Who's George Bush?

Jimmy Carter kept himself above the Iowa fray and won. Ronald Reagan stayed aloof from the political battle and lost. The simple, and obvious lesson seems to be: only presidents can be presidential. The Republican caucus straw poll showed that the former California governor greatly miscalculated in refusing to join other candidates in the lively give-and-take of public debate and campaigning. His solid political organization and lead in the polls nationwide notwithstanding, Mr. Reagan now has some rethinking to do. He will have to scramble to stop a momentum from building for a rival Republican who has made a spectacular start in the nomination run.

And who ism George Bush? Despite years of public service, that is what many Americans will be asking in an extraordinary echo of the 1976 Iowa caucuses which launched Jimmy Carter on his way. They will know that he has put together a first-rate organization and, like the Democratic politician whose success story he seeks to emulate, poured his all into an effective grassroots campaign. He showed himself vigorous, buoyant, and enthusiastic, and perhaps this, more than his right-to-center views, could have given iowans to think that "Dutch" Reagan is past his political prime.

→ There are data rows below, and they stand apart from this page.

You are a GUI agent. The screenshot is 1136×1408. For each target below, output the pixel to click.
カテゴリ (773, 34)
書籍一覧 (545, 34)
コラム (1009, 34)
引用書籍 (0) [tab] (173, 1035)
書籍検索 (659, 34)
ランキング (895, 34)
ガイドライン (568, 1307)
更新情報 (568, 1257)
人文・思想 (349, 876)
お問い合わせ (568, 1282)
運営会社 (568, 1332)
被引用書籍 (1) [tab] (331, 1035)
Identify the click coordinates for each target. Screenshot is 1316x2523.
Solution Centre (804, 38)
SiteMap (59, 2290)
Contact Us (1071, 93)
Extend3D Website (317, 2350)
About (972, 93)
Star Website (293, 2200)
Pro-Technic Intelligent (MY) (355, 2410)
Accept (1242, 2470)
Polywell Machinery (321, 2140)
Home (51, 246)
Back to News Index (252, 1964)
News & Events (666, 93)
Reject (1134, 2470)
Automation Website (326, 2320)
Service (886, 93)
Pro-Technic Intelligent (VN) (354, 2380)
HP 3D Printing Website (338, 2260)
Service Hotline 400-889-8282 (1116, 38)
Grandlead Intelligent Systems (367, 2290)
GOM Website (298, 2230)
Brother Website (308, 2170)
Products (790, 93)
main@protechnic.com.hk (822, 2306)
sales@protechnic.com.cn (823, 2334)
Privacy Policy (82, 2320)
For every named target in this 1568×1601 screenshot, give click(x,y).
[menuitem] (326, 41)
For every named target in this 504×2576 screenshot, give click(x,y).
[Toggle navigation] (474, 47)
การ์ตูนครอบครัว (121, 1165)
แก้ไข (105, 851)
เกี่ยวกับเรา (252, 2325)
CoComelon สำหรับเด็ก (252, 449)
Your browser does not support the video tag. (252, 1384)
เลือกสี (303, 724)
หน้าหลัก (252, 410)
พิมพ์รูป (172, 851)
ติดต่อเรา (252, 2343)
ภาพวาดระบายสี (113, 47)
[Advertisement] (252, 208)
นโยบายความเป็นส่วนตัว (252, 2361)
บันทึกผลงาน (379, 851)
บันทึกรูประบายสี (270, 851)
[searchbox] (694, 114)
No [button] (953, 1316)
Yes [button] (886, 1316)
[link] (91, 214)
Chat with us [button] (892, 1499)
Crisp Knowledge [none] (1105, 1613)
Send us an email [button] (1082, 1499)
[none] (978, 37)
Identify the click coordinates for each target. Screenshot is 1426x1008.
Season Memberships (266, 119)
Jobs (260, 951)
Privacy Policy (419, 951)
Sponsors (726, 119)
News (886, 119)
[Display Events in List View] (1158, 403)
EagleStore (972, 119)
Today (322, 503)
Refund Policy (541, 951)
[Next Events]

But Republicans -- and the American people in general -- should not want the GOP nomination to go to someone on grounds of zeal and organization alone. As Mr. Bush digs into his next challenge in New Hampshire, the public will want to begin asking some hard questions about the issues and pinning him down on specifics. They will want to look closely at his record -- at what precisely he did or did not accomplish in the many responsible jobs he has held. However important the Iowa caucuses as an early weathervane of political opinion, it should not be taken for granted that Mr. Bush has a clear coast ahead. The very fact that Mr. Reagan has been defeated in one contest ought in fact to open up the race to a more careful scrutiny and probing of all the candidates. The field is still wide open. It will be up to voters to resist letting massive media coverage and hype convey a momentum that is not fully earned.

It would be premature, too, to assume that President Carter is free and clear of the Kennedy challenge. The Senator, despite a strong organizational effort, was unable to overcome the strong public support the President now commands as a result of his handling of severe international crises and a changed perception of his leadership abilities. Mr. Kennedy's own failure to articulate positions well and fire up audiences as had his late brothers has also played a part in the declining enthusiasm for his candidacy. At the moment mr. Carter's renomination looks secure indeed. But, as anyone following the abrupt gyrations of public opinion polls knows, something could come along -- perhaps increased tensions worldwide or a deep recession -- to bring about another swing.

In any case, the President will have to begin partaking of the political battle in more overt fashion. Not that the public is taken in by his "presidential stance." Mr. Carter may not have been on the scene in iowa but his skillful political hand was everywhere in evidence -- in the decision not to join Mr. Kennedy and Jerry Brown in public debate, in the hundreds of calls made from the White House to Iowa supporters, in the fanning out across the state of Carter family members, in the pre-caucus appearance on "Meet the Press." Even the early release of an outline of the State of the Union message kept the President on television on the brink of the voting.

There is thus no doubt as to the importance attached by the presidential aspirants to the Iowa event, and indeed Iowans themselves seemed sensitive to the role they were playing. More voters turned out for the Democractic and Republican caucuses in Iowa -- over 200,000 -- than for the crucial primary in New Hampshire in 1976. They also approached their task thoughtfully. If this signals a surge of voter interest in the political process, that in itself should be counted significant. But the caucuses ought to be kept in perspective. The Republican straw poll is nonbinding and the Democratic caucus process will eventually send only 2 percent of the delegates to the nominating convention. There is a long, grinding primary road ahead. Iowa was only the first of many critical contests. The public -- and we in the media -- would be wise not to draw any hard-and-fast conclusions.